How exactly does the USDA function with your program? How do you price your foods?
“[The] USDA formulates contracts with farmers and growers, which then allows them to get the foods at bulk pricing, and we get what is fair market trade on the product. So, the USDA might grant us $500,000 this year, we can use that to purchase USDA products at fair market value…Fair market value is the price that is fair between both the parties or a mutually beneficial value. In conclusion, both the grant and funds from M-A pay for the food. $4.50 for the cost of foods is district-wide. $5 for pitstop and $4.50 for expressway. You get more bang for your buck at the mainline because there will be a salad bar that comes along with the meal. You get an entrée, a vegetable side, fruit, milk, and a side salad. I don’t know any other school that does that. Other schools are charging roughly the same as M-A for food. Fremont High School is charging $4.50, but is considering to increase to $5. This[…]has to do with the high cost of labor and benefits. While that goes up, our food cost somewhat goes up also. When we price out food we are adjusting for labor costs, while maintaining similar costs to other schools nearby. To maintain the M-A food program, an additional $800,000 to $1 million in funds is needed, which is typical for high schools.”
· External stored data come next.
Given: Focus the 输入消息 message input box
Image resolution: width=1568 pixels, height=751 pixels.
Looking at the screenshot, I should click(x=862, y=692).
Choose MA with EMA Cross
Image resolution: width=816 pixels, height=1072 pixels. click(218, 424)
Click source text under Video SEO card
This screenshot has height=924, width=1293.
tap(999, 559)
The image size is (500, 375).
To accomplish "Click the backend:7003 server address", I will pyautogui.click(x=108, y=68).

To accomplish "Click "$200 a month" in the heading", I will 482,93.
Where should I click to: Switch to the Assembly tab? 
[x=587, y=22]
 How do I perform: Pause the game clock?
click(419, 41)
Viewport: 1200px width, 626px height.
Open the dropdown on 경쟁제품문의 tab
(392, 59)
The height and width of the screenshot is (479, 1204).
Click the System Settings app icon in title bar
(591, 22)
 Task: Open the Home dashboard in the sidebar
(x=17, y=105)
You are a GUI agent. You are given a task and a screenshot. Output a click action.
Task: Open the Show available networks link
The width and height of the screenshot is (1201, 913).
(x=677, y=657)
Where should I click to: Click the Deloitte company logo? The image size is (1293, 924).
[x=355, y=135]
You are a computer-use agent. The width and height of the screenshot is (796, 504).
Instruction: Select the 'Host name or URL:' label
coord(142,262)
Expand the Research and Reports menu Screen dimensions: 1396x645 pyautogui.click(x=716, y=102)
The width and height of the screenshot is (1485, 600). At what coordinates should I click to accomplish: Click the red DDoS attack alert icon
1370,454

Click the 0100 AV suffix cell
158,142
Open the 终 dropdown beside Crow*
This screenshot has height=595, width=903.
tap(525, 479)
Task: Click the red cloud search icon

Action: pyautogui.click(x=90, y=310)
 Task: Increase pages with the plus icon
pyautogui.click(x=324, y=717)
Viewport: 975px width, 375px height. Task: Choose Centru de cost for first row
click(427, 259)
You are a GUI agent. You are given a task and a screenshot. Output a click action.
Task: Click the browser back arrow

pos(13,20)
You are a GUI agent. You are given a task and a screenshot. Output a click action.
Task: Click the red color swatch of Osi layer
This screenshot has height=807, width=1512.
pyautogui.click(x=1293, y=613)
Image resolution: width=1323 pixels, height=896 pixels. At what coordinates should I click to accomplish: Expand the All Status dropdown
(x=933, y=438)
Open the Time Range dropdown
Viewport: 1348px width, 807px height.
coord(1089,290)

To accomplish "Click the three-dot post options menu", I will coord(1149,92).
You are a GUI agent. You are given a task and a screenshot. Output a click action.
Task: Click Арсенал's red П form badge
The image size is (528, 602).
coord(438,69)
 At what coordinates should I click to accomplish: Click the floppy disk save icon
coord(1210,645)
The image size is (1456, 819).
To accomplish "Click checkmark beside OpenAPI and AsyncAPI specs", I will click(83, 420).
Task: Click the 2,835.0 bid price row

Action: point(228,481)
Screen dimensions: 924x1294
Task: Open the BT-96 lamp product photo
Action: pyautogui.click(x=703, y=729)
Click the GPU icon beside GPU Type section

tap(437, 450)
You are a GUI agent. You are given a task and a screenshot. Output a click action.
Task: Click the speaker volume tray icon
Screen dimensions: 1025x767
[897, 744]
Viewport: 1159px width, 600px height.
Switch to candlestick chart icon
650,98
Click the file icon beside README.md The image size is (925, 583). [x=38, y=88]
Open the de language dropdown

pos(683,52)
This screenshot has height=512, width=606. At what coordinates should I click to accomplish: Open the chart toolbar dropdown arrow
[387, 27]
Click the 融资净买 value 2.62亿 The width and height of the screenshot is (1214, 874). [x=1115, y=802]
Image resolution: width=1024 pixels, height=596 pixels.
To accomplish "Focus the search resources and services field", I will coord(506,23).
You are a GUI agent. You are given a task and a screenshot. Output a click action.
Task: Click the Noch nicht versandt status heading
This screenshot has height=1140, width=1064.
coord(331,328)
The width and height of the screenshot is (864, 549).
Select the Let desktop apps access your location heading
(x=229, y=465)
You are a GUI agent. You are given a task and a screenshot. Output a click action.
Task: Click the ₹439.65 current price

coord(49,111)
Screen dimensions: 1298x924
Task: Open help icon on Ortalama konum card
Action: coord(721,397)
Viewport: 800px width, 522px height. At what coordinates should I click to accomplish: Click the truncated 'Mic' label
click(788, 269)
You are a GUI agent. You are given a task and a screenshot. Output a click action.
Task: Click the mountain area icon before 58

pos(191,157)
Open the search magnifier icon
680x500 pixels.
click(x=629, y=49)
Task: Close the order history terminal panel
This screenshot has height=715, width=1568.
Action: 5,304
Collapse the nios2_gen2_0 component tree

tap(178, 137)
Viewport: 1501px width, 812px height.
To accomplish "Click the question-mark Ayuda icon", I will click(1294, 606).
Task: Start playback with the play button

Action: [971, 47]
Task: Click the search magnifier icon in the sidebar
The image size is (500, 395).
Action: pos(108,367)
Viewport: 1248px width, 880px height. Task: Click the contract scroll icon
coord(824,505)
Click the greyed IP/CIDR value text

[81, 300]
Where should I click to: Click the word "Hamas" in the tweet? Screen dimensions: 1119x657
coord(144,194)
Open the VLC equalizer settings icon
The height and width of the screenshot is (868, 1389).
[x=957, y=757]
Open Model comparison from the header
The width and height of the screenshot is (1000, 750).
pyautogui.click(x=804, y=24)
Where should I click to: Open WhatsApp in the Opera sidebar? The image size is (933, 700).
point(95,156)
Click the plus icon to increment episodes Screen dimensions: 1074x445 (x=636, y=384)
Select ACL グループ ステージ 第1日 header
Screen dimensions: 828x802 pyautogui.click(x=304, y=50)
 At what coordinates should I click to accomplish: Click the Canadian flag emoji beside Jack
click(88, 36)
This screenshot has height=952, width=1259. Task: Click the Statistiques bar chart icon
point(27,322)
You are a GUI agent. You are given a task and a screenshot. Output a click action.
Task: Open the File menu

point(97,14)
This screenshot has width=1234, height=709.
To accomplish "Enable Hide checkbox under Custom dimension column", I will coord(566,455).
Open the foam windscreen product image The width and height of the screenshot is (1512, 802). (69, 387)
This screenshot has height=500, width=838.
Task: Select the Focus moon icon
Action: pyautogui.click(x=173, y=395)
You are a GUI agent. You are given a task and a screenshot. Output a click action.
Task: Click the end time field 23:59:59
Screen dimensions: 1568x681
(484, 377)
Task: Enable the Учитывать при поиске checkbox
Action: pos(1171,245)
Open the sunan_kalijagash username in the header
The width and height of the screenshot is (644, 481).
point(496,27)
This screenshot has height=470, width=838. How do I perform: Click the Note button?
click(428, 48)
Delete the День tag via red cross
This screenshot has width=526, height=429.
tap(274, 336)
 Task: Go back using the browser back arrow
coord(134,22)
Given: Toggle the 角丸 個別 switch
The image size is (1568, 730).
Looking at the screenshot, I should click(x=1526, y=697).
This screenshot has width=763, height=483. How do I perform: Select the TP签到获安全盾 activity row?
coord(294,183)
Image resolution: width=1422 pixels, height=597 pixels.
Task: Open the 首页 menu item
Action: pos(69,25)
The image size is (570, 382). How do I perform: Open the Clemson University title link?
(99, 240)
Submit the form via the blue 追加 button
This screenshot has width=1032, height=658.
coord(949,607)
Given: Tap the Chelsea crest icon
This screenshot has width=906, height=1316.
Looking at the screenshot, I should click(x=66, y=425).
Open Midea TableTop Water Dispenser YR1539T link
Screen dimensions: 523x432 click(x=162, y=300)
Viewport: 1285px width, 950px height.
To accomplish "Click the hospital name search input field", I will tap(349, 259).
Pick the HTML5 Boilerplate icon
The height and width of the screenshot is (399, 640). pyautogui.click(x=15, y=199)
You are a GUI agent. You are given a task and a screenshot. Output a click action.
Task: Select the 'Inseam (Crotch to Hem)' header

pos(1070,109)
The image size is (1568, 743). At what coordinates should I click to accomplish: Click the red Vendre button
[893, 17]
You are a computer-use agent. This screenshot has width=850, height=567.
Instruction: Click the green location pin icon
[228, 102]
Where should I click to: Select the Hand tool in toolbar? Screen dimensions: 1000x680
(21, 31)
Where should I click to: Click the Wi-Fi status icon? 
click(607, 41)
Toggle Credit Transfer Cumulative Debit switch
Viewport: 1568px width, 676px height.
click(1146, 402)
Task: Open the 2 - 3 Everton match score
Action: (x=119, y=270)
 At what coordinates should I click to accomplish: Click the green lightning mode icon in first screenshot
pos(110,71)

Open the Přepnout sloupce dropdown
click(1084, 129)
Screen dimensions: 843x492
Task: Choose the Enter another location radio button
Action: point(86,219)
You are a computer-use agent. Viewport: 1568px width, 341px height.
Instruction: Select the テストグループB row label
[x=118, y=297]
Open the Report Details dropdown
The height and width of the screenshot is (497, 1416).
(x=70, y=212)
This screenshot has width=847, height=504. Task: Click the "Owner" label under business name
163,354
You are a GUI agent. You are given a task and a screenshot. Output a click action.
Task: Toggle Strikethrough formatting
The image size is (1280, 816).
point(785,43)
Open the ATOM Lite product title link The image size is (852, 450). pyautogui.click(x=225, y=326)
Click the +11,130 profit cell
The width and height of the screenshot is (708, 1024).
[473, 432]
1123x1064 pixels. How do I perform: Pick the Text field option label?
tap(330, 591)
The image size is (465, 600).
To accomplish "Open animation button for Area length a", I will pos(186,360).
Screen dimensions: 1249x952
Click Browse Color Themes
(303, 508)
How do you add anything specific to menus?
“We try to cater to what the students want. Last time we had a student survey, specifically at M-A [students] requested tacos so we put that on the menu. A group of students involving the Vice Principal and Principal asked about food services and the group mentioned at first that they wanted Chipotle style food, which obviously was too long and expensive so we changed it to tacos[…]we did Subway before as well.”
Is there any other aspect of the school food industry program that you feel has greatly improved (at least in the Sequoia district)?
The biggest improvement during my time in the position has been new kitchens. No big changes in menu, only small ones. Our food show is February second; after we gather information from there, and the chef writes the menu, we’ll have something to present next year.